ACK clusters support Elastic Compute Service (ECS) nodes (regular nodes) and virtual nodes. These nodes are in charge of running workloads and providing resources required for running pods.
You can deploy an ACK cluster across multiple zones to ensure the HA of the cluster. The following figure shows the architecture of an ACK managed cluster. 
Control plane architecture HA
The control planes and control plane components (such as the API server, etcd, and Kubernetes scheduler) of ACK managed clusters (Basic and Pro editions), ACK Serverless clusters (Basic and Pro editions), ACK Edge clusters, and ACK Lingjun clusters are managed by ACK.
Multi-zone HA: Each managed component runs in multiple replicated pods that are evenly spread across multiple zones to ensure that the cluster can still function as expected when a zone or node is down.
Single-zone HA: Each managed component runs in multiple replicated pods that are spread across multiple nodes to ensure that the cluster can still function as expected when a node is down.
The etcd requires at least three replicated pods and the API server requires at least two replicated pods. Elastic network interfaces (ENIs) are mounted to the replicated pods of the API server so that the pods can communicate with the virtual private cloud (VPC) of the cluster. The kubelet and kube-proxy on nodes are connected to the API server through the Classic Load Balancer (CLB) instance of the API server or ENIs.
The key managed components of ACK can scale based on the actual CPU and memory usage to dynamically meet the resource demand of the API server in order to guarantee the SLA.
In addition to the default multi-zone HA architecture used by control planes, you can also use a data plane HA architecture by referring to the Node pool and virtual node HA configuration, Workload HA configuration, Load balancer HA configuration, and Suggested component configuration sections.
Node pool and virtual node HA configuration
ACK clusters support ECS nodes (regular nodes) and virtual nodes.

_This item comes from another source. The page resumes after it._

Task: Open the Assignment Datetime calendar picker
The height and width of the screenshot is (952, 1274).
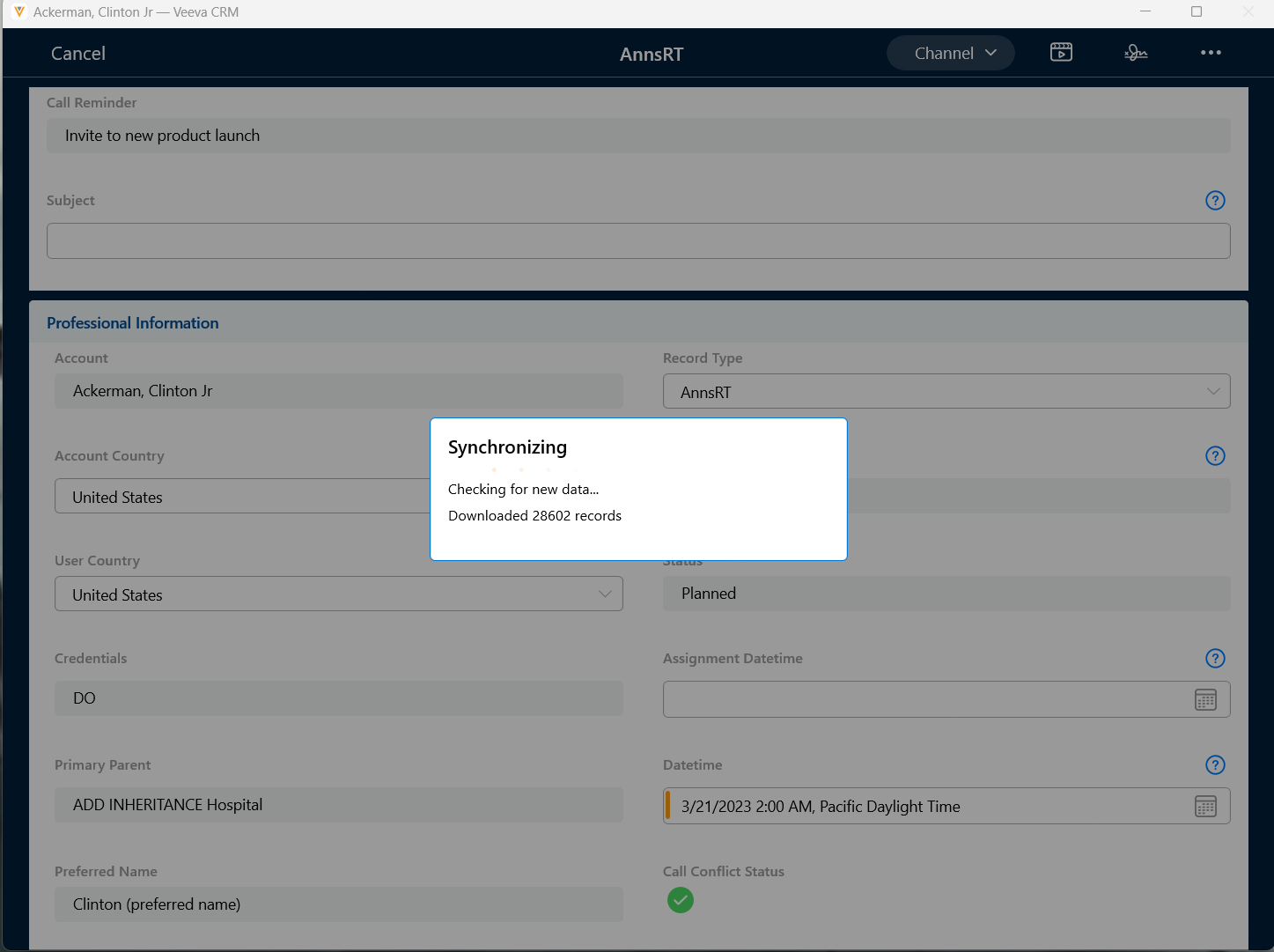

You can add nodes to different node pools and then upgrade, scale, or maintain nodes by node pool. If your businesses do not fluctuate or the fluctuations are predicable, you can use ECS nodes. If your businesses fluctuate frequently and the fluctuations are hard to predict, we recommend that you use virtual nodes to handle traffic spikes and reduce computing costs. For more information, see Node pool overview, Overview of managed node pools, and Virtual node.
Node pool HA configuration
You can use node auto scaling, deployment sets, and multi-zone deployment together with the topology spread constraints of the Kubernetes scheduler to ensure resource supply in different failure-domains and isolate single points of failure. This ensures service continuity when a failure-domain is down, reduces the risks of single points of failure, and improves the overall reliability and availability of the system.

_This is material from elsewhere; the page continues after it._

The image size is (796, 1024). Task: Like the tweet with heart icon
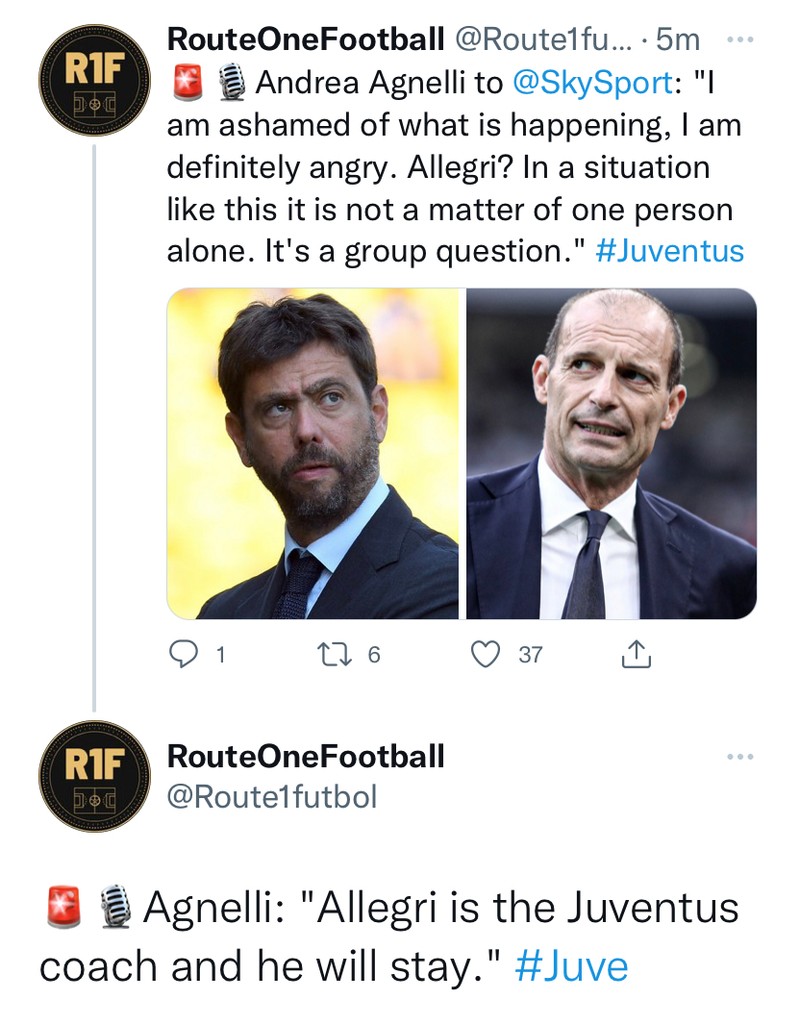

Configure node auto scaling
Each node pool corresponds to a scaling group. Nodes in node pools can be manually or automatically scaled based on workload scheduling or cluster resources to reduce resource costs and flexibly allocate elastic computing resources. For more information about the auto scaling solutions provided by ACK, see Auto scaling overview and Enable node auto scaling.
Enable deployment sets
Deployment sets are policies used to control the distribution of ECS instances. A deployment set spreads ECS instances across different physical servers to avoid shutting down all ECS instances on a physical server when the physical server is down. You can specify a deployment set for a node pool to ensure that ECS instances added to the node pool are spread across different physical servers. Then, you can add affinity rules to ensure that your application pods are aware of the underlying node topology and spread the pods across different nodes in order. This ensures that your application is highly available and can recover from major disruptions. For more information about how to enable deployment sets, see Best practices for associating deployment sets with node pools.

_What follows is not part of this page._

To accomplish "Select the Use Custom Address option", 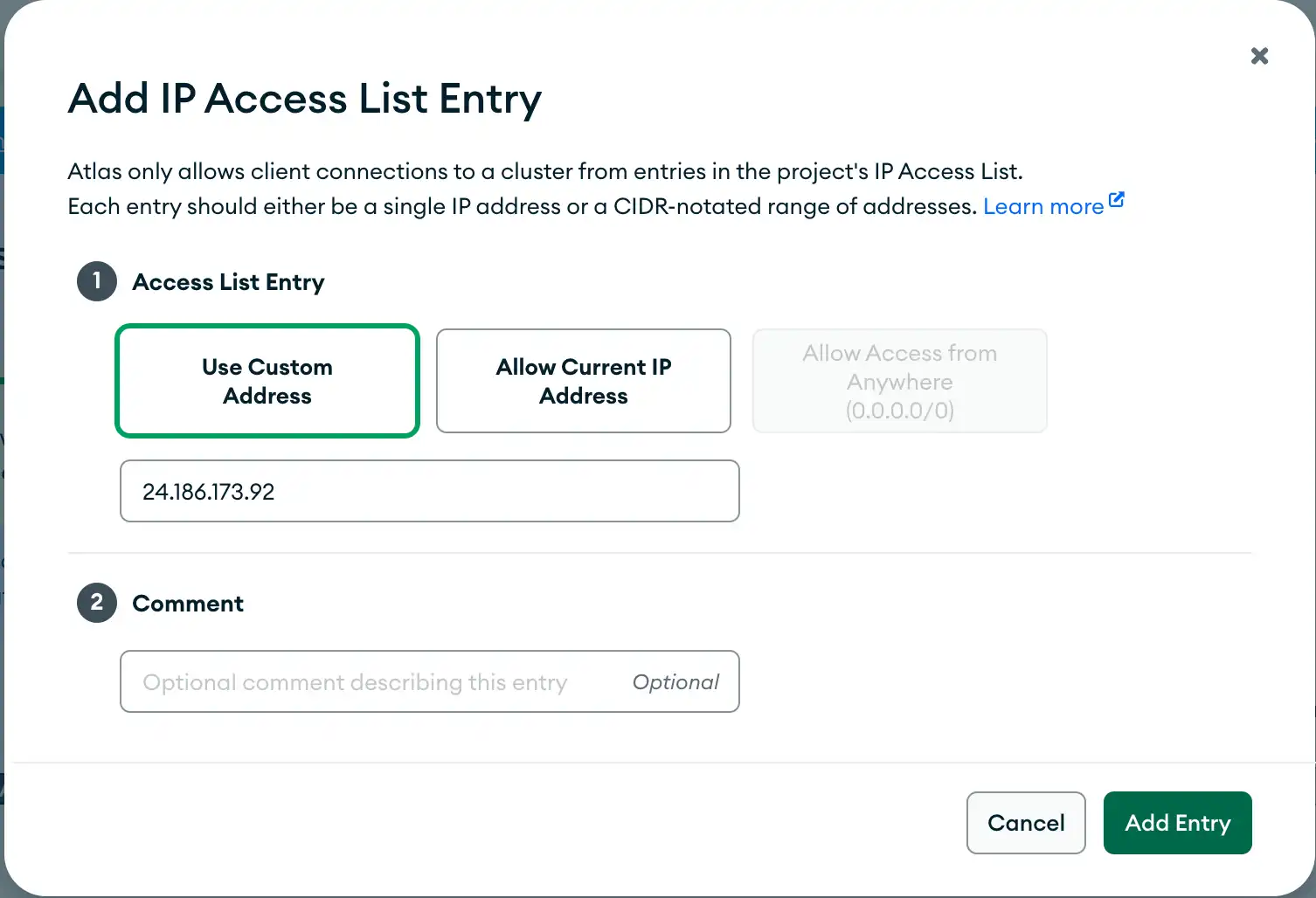I will 267,381.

Configure multi-zone deployment
ACK supports multi-zone node pools. When you create or run a node pool, we recommend that you select vSwitches residing in different zones for the node pool, and set Scaling Policy to Distribution Balancing. This way, ECS instances can be spread across the zones (vSwitches in the VPC) of the scaling group. If the distribution of resources among zones cannot be balanced because the inventory is insufficient, you can perform balancing operations. For more information about how to configure an auto scaling policy, see Step 2: Configure a node pool that has auto scaling enabled.
Enable topology spread constraints
You can use node auto scaling, deployment sets, and multi-zone deployment together with the topology spread constraints of the Kubernetes scheduler to isolate failure-domains at different levels. Topology-related labels are automatically added to nodes in ACK node pools, such as kubernetes.io/hostname, topology.kubernetes.io/zone, and topology.kubernetes.io/region. You can use topology spread constraints to control the distribution of pods among failure-domains to enhance the fault tolerance capability of infrastructure.
For more information about how to use topology-aware scheduling in ACK clusters, see Topology-aware scheduling. For example, you can use this feature to retry pod scheduling among multiple topology domains or schedule pods to ECS instances in a deployment set with a low latency.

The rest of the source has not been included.